What you return must match, exactly, the lines running from the one containing "Viewport: 1189px width, 673px" to the end of the data, both included, and must contain no pictures.

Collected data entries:
▬▬▬

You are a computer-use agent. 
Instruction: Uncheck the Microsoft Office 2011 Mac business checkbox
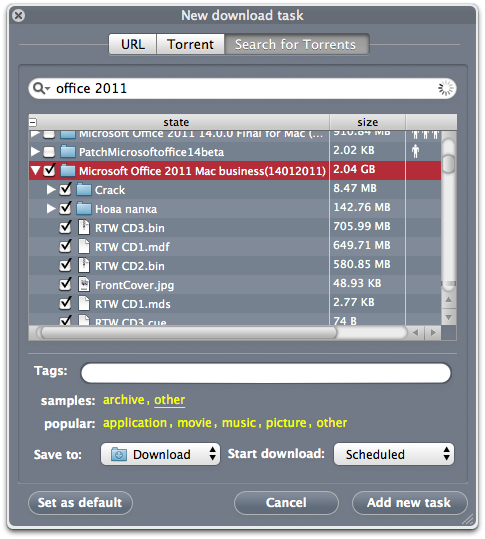(x=49, y=170)
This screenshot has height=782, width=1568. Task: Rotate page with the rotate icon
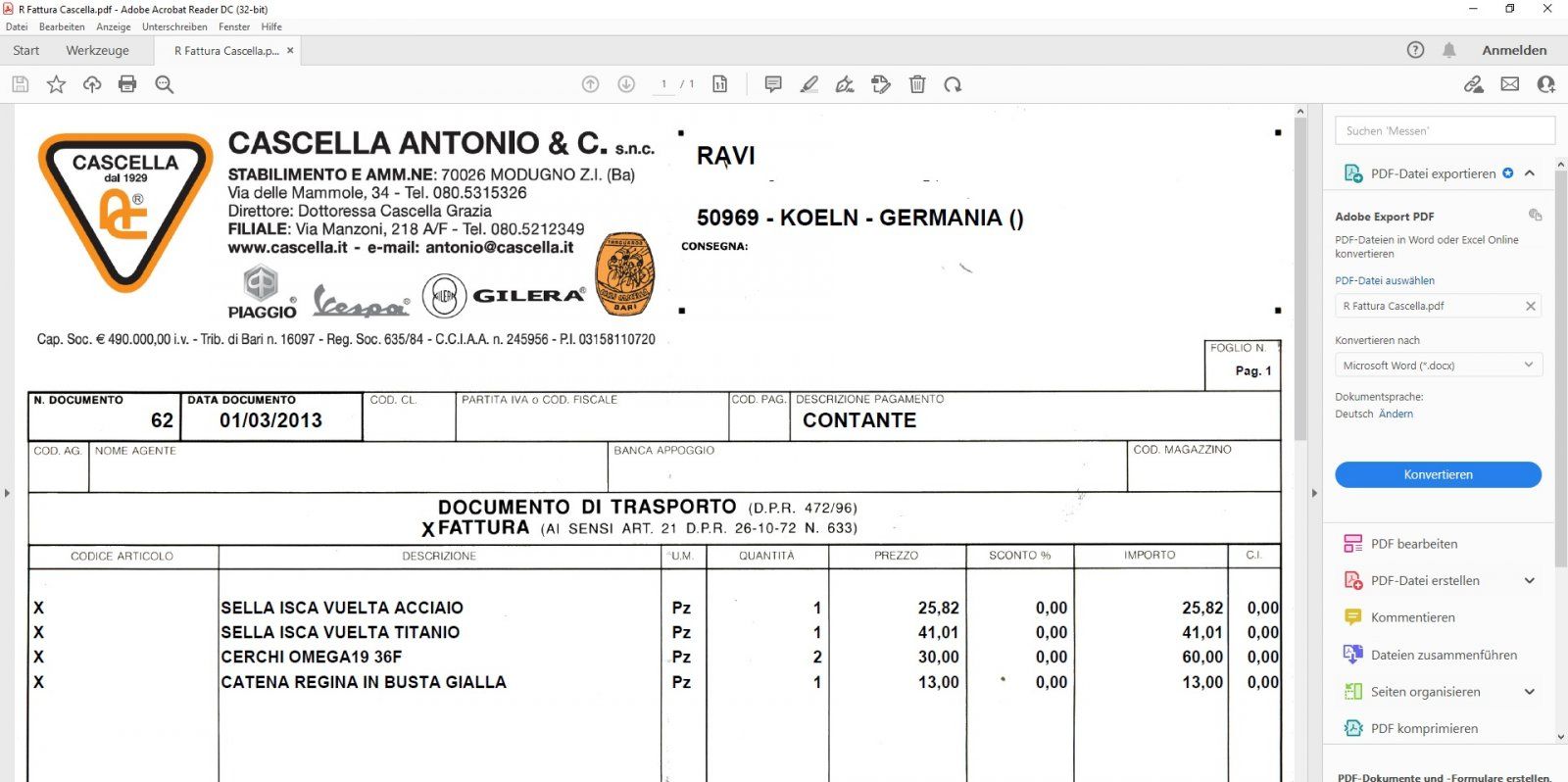click(x=953, y=84)
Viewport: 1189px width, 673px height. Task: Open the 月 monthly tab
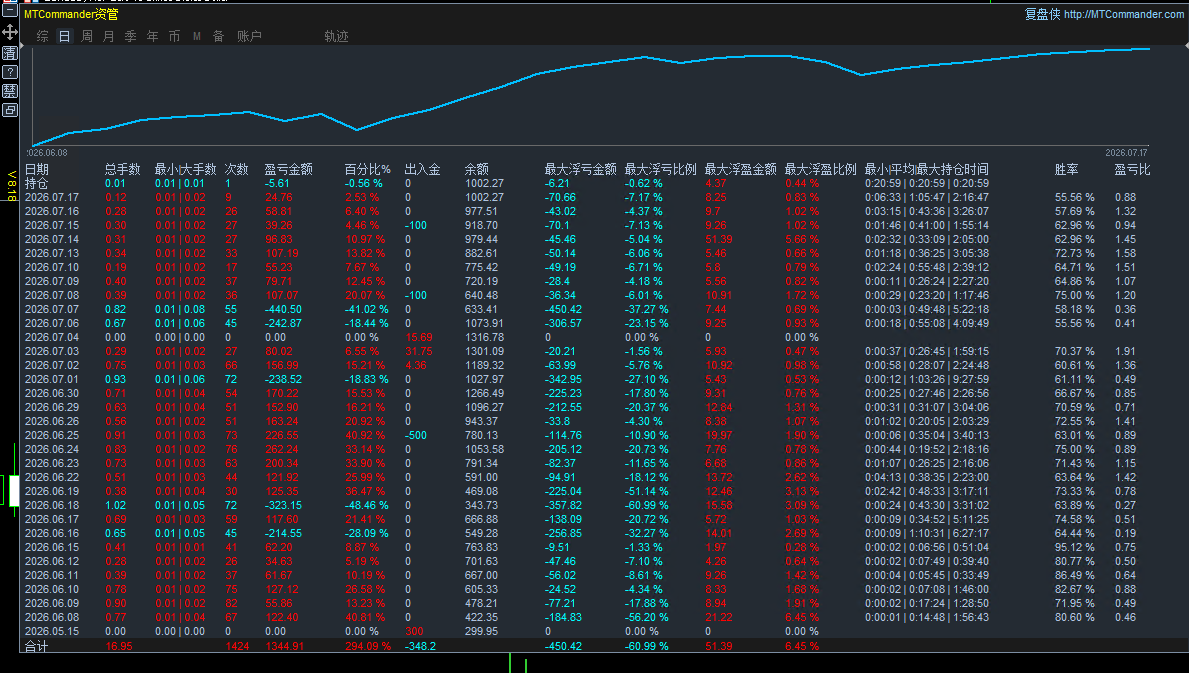(108, 36)
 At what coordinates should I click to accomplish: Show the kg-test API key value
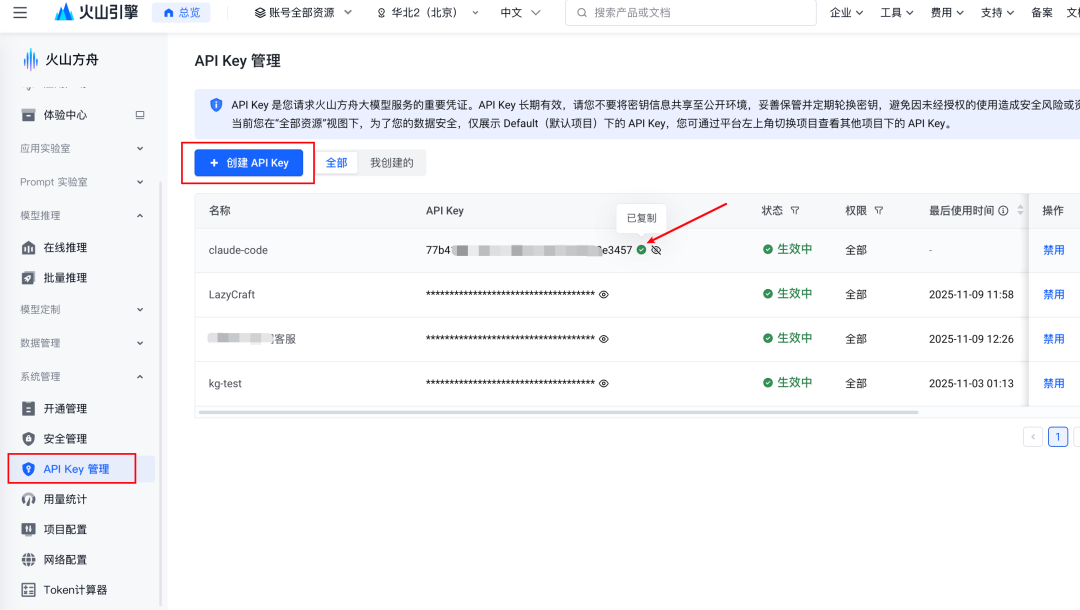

▬▬▬

▸ REPLY TO THE EXERCISE
Viewport: 1189px width, 673px height. Task: Open the 月 monthly tab
(108, 36)
 At what coordinates should I click to accomplish: Show the kg-test API key value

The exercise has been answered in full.